▶ **Extracted data**

▬▬▬▬▬▬

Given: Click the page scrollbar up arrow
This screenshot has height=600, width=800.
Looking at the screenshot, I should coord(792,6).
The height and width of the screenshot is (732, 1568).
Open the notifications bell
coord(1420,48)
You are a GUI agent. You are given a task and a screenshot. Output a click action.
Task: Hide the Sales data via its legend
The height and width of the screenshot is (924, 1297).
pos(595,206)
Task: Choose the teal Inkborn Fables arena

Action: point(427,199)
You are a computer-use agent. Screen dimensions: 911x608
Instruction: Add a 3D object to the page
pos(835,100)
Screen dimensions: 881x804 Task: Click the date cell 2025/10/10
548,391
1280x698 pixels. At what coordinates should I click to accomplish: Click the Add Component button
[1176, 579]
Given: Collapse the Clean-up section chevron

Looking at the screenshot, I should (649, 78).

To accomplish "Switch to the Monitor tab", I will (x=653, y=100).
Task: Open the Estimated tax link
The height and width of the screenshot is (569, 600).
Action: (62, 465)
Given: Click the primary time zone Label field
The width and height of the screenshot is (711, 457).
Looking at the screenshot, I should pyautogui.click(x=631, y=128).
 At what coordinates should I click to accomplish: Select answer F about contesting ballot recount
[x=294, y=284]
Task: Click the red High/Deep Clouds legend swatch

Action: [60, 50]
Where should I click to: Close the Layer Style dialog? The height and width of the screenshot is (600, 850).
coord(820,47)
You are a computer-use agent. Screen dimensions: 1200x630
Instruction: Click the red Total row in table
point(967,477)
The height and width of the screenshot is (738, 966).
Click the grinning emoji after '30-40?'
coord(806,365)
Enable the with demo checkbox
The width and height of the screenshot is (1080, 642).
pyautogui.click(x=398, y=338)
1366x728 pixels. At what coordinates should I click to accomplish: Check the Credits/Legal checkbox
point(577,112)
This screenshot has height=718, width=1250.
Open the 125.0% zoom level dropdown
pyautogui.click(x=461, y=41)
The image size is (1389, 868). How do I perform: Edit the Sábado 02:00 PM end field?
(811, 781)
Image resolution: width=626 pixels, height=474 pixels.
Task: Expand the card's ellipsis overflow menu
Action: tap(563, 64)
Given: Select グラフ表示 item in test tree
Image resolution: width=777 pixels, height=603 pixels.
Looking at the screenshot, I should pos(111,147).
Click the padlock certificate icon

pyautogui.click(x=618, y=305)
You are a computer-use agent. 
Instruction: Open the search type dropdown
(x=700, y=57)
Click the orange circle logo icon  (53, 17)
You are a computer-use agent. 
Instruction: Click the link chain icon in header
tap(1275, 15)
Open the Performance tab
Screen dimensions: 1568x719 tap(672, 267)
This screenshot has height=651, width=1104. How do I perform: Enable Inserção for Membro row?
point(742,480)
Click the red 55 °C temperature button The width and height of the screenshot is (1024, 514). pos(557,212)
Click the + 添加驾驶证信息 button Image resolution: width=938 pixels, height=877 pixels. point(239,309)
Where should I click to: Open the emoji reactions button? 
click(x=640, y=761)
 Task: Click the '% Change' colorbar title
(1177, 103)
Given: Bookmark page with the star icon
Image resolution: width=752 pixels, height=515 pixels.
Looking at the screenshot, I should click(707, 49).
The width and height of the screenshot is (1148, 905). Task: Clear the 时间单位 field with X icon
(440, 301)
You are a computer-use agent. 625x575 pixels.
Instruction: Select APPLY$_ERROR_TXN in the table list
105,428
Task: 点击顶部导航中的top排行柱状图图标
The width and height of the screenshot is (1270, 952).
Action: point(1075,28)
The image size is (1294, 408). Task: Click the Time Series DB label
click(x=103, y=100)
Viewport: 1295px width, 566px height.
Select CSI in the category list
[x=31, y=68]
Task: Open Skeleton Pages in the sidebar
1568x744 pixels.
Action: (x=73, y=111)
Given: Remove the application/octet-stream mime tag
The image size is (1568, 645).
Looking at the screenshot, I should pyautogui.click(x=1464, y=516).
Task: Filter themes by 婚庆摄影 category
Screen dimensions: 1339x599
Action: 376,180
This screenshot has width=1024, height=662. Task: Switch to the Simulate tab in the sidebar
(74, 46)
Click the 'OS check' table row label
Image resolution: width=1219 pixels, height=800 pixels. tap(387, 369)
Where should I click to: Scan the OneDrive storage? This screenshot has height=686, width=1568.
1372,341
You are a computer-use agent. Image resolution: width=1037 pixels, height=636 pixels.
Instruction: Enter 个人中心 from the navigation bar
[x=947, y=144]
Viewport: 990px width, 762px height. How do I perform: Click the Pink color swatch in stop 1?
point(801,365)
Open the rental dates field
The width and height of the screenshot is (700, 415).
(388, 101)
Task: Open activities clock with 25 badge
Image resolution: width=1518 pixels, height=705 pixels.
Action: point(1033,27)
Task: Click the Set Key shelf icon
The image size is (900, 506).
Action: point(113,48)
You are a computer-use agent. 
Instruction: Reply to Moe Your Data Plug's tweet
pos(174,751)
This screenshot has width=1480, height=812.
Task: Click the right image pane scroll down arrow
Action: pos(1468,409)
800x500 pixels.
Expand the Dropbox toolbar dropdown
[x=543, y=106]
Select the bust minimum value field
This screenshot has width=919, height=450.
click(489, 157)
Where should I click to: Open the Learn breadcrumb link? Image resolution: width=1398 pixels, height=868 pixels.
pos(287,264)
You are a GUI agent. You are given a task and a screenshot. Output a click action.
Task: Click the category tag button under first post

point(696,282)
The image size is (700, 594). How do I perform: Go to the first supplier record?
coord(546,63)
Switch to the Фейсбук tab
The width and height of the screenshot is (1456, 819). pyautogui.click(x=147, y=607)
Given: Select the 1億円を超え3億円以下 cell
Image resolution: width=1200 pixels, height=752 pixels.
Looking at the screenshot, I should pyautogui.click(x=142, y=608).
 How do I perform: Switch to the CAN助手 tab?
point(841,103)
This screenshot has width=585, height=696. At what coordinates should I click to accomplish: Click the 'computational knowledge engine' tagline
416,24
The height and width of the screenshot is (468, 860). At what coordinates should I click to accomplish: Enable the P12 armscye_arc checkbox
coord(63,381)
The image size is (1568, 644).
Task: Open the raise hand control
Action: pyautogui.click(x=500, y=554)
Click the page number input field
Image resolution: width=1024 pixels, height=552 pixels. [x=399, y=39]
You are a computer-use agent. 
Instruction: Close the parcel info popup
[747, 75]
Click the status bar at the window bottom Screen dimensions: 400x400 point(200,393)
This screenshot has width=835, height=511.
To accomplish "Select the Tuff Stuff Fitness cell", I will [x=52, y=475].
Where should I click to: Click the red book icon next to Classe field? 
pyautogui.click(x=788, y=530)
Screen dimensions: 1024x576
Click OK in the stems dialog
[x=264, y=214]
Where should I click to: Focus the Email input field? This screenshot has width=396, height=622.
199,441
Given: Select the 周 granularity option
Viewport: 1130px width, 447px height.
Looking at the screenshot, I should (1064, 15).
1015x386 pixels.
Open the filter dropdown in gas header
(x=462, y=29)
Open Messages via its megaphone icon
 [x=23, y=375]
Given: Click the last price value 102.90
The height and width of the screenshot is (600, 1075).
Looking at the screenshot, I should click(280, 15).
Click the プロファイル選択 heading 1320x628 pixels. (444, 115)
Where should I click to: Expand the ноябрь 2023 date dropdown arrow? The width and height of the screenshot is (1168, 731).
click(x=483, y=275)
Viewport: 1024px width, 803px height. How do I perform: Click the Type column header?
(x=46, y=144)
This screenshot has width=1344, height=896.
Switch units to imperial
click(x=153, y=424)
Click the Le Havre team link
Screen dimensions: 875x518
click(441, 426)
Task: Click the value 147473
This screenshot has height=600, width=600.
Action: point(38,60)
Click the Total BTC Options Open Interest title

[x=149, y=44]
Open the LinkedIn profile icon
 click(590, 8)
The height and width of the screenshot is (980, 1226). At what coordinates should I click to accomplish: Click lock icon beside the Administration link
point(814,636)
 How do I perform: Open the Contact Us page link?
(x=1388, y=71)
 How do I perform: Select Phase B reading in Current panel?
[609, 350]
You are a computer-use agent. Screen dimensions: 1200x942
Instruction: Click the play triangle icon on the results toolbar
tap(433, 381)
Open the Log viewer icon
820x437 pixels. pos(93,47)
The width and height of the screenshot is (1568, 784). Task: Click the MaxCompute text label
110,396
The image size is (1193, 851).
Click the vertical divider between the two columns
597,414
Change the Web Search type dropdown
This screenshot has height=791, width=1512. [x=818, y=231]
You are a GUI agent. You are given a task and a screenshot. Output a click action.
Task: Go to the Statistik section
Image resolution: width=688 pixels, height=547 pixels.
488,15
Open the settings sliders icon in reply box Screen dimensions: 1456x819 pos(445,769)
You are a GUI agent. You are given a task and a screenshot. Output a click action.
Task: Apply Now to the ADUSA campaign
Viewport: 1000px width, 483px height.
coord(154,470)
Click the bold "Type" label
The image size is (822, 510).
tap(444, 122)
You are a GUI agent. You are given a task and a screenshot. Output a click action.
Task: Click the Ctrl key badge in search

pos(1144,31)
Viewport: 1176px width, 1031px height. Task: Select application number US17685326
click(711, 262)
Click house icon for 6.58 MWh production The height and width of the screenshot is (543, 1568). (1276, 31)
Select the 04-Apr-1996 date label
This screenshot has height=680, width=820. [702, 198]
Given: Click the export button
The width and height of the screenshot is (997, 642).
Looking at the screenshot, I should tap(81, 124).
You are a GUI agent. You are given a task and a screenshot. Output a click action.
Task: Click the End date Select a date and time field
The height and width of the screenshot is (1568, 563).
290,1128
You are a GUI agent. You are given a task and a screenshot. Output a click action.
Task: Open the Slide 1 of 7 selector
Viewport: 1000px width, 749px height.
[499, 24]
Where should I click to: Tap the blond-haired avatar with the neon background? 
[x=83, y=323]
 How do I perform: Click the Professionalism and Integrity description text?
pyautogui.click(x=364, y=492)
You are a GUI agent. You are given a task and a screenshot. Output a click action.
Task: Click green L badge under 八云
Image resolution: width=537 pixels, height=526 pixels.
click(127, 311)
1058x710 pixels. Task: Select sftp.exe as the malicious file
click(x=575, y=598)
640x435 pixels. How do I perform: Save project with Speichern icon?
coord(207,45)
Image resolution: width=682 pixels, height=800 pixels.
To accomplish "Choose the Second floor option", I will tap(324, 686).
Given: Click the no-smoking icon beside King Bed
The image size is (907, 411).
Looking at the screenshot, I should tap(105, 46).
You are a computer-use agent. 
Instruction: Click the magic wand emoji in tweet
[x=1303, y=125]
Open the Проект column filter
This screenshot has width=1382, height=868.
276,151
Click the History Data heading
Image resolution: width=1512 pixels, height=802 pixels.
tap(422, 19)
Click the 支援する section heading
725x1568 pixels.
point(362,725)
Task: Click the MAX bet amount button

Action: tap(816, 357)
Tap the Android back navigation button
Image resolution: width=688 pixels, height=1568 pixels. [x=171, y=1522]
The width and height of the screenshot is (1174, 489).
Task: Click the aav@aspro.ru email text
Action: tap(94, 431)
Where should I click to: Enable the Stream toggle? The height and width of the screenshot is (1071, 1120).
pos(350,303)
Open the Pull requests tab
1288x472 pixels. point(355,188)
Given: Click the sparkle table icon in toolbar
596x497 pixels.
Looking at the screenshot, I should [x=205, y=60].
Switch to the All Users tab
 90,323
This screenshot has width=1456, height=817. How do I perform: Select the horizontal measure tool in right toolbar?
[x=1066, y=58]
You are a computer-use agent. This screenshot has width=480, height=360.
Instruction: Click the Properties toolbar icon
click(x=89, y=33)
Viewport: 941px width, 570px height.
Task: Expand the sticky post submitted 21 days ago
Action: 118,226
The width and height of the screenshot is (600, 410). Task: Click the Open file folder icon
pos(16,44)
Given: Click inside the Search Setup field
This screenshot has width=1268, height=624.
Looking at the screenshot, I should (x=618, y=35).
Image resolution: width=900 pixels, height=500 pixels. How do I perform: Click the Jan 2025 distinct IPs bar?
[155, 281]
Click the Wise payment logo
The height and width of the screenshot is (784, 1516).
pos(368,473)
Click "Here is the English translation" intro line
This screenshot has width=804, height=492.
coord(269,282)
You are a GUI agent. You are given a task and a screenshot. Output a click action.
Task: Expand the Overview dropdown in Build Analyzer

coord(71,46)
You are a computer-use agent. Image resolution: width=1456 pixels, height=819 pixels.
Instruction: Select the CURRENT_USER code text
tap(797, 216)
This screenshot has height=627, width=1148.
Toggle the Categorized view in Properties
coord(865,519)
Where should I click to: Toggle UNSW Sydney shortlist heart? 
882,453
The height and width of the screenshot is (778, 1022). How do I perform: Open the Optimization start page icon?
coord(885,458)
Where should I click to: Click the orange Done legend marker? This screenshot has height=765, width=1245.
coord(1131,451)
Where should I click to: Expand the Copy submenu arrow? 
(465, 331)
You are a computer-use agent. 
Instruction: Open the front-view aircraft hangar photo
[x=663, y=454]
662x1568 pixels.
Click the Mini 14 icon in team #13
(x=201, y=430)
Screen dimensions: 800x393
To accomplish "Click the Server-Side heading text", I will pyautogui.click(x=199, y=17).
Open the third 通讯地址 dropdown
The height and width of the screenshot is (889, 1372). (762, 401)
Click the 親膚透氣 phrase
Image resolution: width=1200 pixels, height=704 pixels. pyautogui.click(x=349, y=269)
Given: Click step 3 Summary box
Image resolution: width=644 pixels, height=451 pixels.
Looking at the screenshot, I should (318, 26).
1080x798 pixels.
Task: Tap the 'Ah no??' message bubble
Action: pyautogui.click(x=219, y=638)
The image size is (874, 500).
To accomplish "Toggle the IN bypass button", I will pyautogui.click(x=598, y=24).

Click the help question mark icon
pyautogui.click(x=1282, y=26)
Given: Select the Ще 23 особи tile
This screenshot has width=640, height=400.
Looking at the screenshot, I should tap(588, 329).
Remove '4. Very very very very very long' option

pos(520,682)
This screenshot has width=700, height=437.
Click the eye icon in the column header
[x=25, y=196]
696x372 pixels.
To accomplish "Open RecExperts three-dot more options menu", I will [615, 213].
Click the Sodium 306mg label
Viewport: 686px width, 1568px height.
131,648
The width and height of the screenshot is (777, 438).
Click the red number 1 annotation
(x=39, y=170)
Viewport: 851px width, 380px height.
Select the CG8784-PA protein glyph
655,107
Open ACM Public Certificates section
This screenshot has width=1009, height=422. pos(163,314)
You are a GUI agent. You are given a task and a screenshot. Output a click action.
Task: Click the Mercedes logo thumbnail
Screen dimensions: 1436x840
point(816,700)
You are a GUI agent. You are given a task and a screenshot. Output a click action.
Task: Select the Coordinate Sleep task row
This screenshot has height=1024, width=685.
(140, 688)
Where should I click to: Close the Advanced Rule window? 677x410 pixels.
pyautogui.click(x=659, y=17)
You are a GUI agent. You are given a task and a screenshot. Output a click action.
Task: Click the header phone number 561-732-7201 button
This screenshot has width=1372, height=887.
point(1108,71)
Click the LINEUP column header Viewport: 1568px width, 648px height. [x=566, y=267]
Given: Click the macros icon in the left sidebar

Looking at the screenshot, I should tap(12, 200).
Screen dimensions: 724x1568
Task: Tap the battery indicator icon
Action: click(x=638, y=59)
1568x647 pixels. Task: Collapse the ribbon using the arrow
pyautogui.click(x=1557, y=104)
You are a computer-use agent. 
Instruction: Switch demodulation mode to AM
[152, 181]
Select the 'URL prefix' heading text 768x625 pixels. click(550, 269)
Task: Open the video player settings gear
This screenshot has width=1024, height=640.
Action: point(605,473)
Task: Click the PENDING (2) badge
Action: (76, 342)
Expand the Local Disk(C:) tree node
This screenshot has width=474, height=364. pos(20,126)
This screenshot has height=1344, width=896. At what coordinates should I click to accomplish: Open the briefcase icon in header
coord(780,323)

▬▬▬▬▬▬

▶ **Task brief**
For the material above, reproduce exactly the lines from the line with "Click house icon" to the line with "Open the Проект column filter", inclusive, and exclude all others.

▶ **Answer to the exercise**
Click house icon for 6.58 MWh production The height and width of the screenshot is (543, 1568). (1276, 31)
Select the 04-Apr-1996 date label
This screenshot has height=680, width=820. [702, 198]
Given: Click the export button
The width and height of the screenshot is (997, 642).
Looking at the screenshot, I should tap(81, 124).
You are a GUI agent. You are given a task and a screenshot. Output a click action.
Task: Click the End date Select a date and time field
The height and width of the screenshot is (1568, 563).
290,1128
You are a GUI agent. You are given a task and a screenshot. Output a click action.
Task: Open the Slide 1 of 7 selector
Viewport: 1000px width, 749px height.
[499, 24]
Where should I click to: Tap the blond-haired avatar with the neon background? 
[x=83, y=323]
 How do I perform: Click the Professionalism and Integrity description text?
pyautogui.click(x=364, y=492)
You are a GUI agent. You are given a task and a screenshot. Output a click action.
Task: Click green L badge under 八云
Image resolution: width=537 pixels, height=526 pixels.
click(127, 311)
1058x710 pixels. Task: Select sftp.exe as the malicious file
click(x=575, y=598)
640x435 pixels. How do I perform: Save project with Speichern icon?
coord(207,45)
Image resolution: width=682 pixels, height=800 pixels.
To accomplish "Choose the Second floor option", I will tap(324, 686).
Given: Click the no-smoking icon beside King Bed
The image size is (907, 411).
Looking at the screenshot, I should tap(105, 46).
You are a computer-use agent. 
Instruction: Click the magic wand emoji in tweet
[x=1303, y=125]
Open the Проект column filter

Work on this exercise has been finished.